What is expected
Please copy out the rows below, swapping every "computer-use agent" for "screen-control agent" and keeping everything else unchanged.

(Collection entries)
_ _ _ _ _

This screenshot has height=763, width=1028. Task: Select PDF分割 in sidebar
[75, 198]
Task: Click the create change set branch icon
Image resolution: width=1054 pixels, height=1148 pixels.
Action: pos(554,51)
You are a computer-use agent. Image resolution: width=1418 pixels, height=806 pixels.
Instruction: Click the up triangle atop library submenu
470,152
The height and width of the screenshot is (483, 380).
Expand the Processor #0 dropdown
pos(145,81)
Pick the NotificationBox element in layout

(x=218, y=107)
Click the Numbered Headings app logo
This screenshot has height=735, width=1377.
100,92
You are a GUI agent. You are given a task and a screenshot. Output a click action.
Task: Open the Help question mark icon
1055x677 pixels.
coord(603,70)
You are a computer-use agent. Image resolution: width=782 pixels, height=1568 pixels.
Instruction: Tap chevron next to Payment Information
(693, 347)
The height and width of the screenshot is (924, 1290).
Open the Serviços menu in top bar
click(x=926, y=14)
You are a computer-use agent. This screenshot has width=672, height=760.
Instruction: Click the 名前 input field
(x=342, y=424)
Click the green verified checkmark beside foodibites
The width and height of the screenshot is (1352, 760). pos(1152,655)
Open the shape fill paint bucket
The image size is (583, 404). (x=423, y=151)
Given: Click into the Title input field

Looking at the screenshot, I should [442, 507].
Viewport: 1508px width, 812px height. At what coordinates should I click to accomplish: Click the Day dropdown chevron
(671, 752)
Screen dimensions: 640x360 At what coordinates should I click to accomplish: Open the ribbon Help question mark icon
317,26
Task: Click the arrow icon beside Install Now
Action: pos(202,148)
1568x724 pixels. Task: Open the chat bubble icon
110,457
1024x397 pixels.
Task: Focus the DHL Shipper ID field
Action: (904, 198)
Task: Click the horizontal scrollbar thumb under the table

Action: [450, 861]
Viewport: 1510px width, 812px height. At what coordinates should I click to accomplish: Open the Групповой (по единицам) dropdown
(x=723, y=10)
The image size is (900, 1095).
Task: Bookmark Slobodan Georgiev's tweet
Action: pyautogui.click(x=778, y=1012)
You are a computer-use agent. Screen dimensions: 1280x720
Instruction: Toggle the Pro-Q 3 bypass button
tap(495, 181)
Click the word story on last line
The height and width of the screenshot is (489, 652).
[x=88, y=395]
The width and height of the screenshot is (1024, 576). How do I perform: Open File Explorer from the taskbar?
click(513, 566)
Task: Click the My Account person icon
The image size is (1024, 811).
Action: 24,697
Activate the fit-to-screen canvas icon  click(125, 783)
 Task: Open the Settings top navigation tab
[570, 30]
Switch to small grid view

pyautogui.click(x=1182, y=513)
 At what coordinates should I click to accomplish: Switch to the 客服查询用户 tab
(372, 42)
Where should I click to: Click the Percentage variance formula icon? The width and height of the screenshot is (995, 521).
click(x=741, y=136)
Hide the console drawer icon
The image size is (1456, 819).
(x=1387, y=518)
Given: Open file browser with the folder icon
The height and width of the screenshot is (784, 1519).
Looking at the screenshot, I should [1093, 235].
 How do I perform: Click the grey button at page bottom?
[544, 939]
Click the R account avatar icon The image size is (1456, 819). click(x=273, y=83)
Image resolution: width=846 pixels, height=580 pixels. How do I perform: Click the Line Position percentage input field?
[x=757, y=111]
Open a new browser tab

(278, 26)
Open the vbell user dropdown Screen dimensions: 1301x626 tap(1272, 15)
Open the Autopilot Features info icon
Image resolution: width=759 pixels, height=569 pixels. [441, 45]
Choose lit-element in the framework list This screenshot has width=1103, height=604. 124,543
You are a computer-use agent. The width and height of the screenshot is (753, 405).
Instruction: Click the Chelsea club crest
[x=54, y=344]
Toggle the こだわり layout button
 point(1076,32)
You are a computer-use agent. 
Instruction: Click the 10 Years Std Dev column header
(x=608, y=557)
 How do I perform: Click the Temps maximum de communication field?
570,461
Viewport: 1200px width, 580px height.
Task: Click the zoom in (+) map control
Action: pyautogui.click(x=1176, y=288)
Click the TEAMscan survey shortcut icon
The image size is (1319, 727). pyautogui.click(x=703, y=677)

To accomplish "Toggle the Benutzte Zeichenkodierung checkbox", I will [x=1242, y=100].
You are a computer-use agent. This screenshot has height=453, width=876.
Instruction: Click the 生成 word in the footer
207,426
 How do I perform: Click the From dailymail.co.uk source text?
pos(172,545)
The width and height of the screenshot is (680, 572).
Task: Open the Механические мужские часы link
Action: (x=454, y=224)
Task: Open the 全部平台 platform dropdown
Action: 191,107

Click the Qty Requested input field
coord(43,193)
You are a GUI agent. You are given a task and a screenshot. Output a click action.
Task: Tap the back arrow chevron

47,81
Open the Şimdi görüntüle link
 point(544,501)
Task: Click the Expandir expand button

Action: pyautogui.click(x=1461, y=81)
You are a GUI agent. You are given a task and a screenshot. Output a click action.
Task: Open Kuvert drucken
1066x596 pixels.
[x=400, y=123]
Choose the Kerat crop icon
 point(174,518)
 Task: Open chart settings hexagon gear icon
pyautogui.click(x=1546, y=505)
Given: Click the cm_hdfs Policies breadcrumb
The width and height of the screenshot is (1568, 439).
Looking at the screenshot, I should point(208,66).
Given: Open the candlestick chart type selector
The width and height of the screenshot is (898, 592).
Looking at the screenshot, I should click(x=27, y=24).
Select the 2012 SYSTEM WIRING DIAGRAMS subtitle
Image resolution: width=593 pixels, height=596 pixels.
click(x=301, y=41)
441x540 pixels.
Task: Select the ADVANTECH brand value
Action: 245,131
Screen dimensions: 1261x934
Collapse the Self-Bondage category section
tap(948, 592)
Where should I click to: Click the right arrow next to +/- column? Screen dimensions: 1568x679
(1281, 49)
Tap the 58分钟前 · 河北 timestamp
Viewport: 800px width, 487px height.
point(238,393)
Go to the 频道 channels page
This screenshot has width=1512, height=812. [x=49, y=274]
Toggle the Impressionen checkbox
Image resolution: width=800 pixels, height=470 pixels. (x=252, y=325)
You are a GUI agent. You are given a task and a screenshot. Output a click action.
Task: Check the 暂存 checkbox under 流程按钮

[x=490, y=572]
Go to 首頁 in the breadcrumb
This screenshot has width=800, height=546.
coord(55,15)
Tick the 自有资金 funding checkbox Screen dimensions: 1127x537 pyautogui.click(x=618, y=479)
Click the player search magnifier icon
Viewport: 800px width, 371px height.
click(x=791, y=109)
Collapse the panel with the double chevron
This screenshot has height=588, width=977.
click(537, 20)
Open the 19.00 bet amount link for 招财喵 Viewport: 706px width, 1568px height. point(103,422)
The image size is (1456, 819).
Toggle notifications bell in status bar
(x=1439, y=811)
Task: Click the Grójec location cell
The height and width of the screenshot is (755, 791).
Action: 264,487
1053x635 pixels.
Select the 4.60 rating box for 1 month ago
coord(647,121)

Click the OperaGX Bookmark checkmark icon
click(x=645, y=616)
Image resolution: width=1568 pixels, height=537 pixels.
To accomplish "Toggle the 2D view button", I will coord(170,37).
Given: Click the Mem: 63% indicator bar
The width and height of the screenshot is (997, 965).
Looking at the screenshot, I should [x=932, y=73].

_ _ _ _ _

Exercise response
This screenshot has height=763, width=1028. Task: Select PDF分割 in sidebar
[75, 198]
Task: Click the create change set branch icon
Image resolution: width=1054 pixels, height=1148 pixels.
Action: pos(554,51)
You are a screen-control agent. Image resolution: width=1418 pixels, height=806 pixels.
Instruction: Click the up triangle atop library submenu
470,152
The height and width of the screenshot is (483, 380).
Expand the Processor #0 dropdown
pos(145,81)
Pick the NotificationBox element in layout

(x=218, y=107)
Click the Numbered Headings app logo
This screenshot has height=735, width=1377.
100,92
You are a GUI agent. You are given a task and a screenshot. Output a click action.
Task: Open the Help question mark icon
1055x677 pixels.
coord(603,70)
You are a screen-control agent. Image resolution: width=782 pixels, height=1568 pixels.
Instruction: Tap chevron next to Payment Information
(693, 347)
The height and width of the screenshot is (924, 1290).
Open the Serviços menu in top bar
click(x=926, y=14)
You are a screen-control agent. This screenshot has width=672, height=760.
Instruction: Click the 名前 input field
(x=342, y=424)
Click the green verified checkmark beside foodibites
The width and height of the screenshot is (1352, 760). pos(1152,655)
Open the shape fill paint bucket
The image size is (583, 404). (x=423, y=151)
Given: Click into the Title input field

Looking at the screenshot, I should [442, 507].
Viewport: 1508px width, 812px height. At what coordinates should I click to accomplish: Click the Day dropdown chevron
(671, 752)
Screen dimensions: 640x360 At what coordinates should I click to accomplish: Open the ribbon Help question mark icon
317,26
Task: Click the arrow icon beside Install Now
Action: pos(202,148)
1568x724 pixels. Task: Open the chat bubble icon
110,457
1024x397 pixels.
Task: Focus the DHL Shipper ID field
Action: (904, 198)
Task: Click the horizontal scrollbar thumb under the table

Action: [450, 861]
Viewport: 1510px width, 812px height. At what coordinates should I click to accomplish: Open the Групповой (по единицам) dropdown
(x=723, y=10)
The image size is (900, 1095).
Task: Bookmark Slobodan Georgiev's tweet
Action: pyautogui.click(x=778, y=1012)
You are a screen-control agent. Screen dimensions: 1280x720
Instruction: Toggle the Pro-Q 3 bypass button
tap(495, 181)
Click the word story on last line
The height and width of the screenshot is (489, 652).
[x=88, y=395]
The width and height of the screenshot is (1024, 576). How do I perform: Open File Explorer from the taskbar?
click(513, 566)
Task: Click the My Account person icon
The image size is (1024, 811).
Action: 24,697
Activate the fit-to-screen canvas icon  click(125, 783)
 Task: Open the Settings top navigation tab
[570, 30]
Switch to small grid view

pyautogui.click(x=1182, y=513)
 At what coordinates should I click to accomplish: Switch to the 客服查询用户 tab
(372, 42)
Where should I click to: Click the Percentage variance formula icon? The width and height of the screenshot is (995, 521).
click(x=741, y=136)
Hide the console drawer icon
The image size is (1456, 819).
(x=1387, y=518)
Given: Open file browser with the folder icon
The height and width of the screenshot is (784, 1519).
Looking at the screenshot, I should [1093, 235].
 How do I perform: Click the grey button at page bottom?
[544, 939]
Click the R account avatar icon The image size is (1456, 819). click(x=273, y=83)
Image resolution: width=846 pixels, height=580 pixels. How do I perform: Click the Line Position percentage input field?
[x=757, y=111]
Open a new browser tab

(278, 26)
Open the vbell user dropdown Screen dimensions: 1301x626 tap(1272, 15)
Open the Autopilot Features info icon
Image resolution: width=759 pixels, height=569 pixels. [441, 45]
Choose lit-element in the framework list This screenshot has width=1103, height=604. 124,543
You are a screen-control agent. The width and height of the screenshot is (753, 405).
Instruction: Click the Chelsea club crest
[x=54, y=344]
Toggle the こだわり layout button
 point(1076,32)
You are a screen-control agent. 
Instruction: Click the 10 Years Std Dev column header
(x=608, y=557)
 How do I perform: Click the Temps maximum de communication field?
570,461
Viewport: 1200px width, 580px height.
Task: Click the zoom in (+) map control
Action: pyautogui.click(x=1176, y=288)
Click the TEAMscan survey shortcut icon
The image size is (1319, 727). pyautogui.click(x=703, y=677)

To accomplish "Toggle the Benutzte Zeichenkodierung checkbox", I will [x=1242, y=100].
You are a screen-control agent. This screenshot has height=453, width=876.
Instruction: Click the 生成 word in the footer
207,426
 How do I perform: Click the From dailymail.co.uk source text?
pos(172,545)
The width and height of the screenshot is (680, 572).
Task: Open the Механические мужские часы link
Action: (x=454, y=224)
Task: Open the 全部平台 platform dropdown
Action: 191,107

Click the Qty Requested input field
coord(43,193)
You are a GUI agent. You are given a task and a screenshot. Output a click action.
Task: Tap the back arrow chevron

47,81
Open the Şimdi görüntüle link
 point(544,501)
Task: Click the Expandir expand button

Action: pyautogui.click(x=1461, y=81)
You are a GUI agent. You are given a task and a screenshot. Output a click action.
Task: Open Kuvert drucken
1066x596 pixels.
[x=400, y=123]
Choose the Kerat crop icon
 point(174,518)
 Task: Open chart settings hexagon gear icon
pyautogui.click(x=1546, y=505)
Given: Click the cm_hdfs Policies breadcrumb
The width and height of the screenshot is (1568, 439).
Looking at the screenshot, I should point(208,66).
Given: Open the candlestick chart type selector
The width and height of the screenshot is (898, 592).
Looking at the screenshot, I should click(x=27, y=24).
Select the 2012 SYSTEM WIRING DIAGRAMS subtitle
Image resolution: width=593 pixels, height=596 pixels.
click(x=301, y=41)
441x540 pixels.
Task: Select the ADVANTECH brand value
Action: 245,131
Screen dimensions: 1261x934
Collapse the Self-Bondage category section
tap(948, 592)
Where should I click to: Click the right arrow next to +/- column? Screen dimensions: 1568x679
(1281, 49)
Tap the 58分钟前 · 河北 timestamp
Viewport: 800px width, 487px height.
point(238,393)
Go to the 频道 channels page
This screenshot has width=1512, height=812. [x=49, y=274]
Toggle the Impressionen checkbox
Image resolution: width=800 pixels, height=470 pixels. (x=252, y=325)
You are a GUI agent. You are given a task and a screenshot. Output a click action.
Task: Check the 暂存 checkbox under 流程按钮

[x=490, y=572]
Go to 首頁 in the breadcrumb
This screenshot has width=800, height=546.
coord(55,15)
Tick the 自有资金 funding checkbox Screen dimensions: 1127x537 pyautogui.click(x=618, y=479)
Click the player search magnifier icon
Viewport: 800px width, 371px height.
click(x=791, y=109)
Collapse the panel with the double chevron
This screenshot has height=588, width=977.
click(537, 20)
Open the 19.00 bet amount link for 招财喵 Viewport: 706px width, 1568px height. point(103,422)
The image size is (1456, 819).
Toggle notifications bell in status bar
(x=1439, y=811)
Task: Click the Grójec location cell
The height and width of the screenshot is (755, 791).
Action: 264,487
1053x635 pixels.
Select the 4.60 rating box for 1 month ago
coord(647,121)

Click the OperaGX Bookmark checkmark icon
click(x=645, y=616)
Image resolution: width=1568 pixels, height=537 pixels.
To accomplish "Toggle the 2D view button", I will coord(170,37).
Given: Click the Mem: 63% indicator bar
The width and height of the screenshot is (997, 965).
Looking at the screenshot, I should [x=932, y=73].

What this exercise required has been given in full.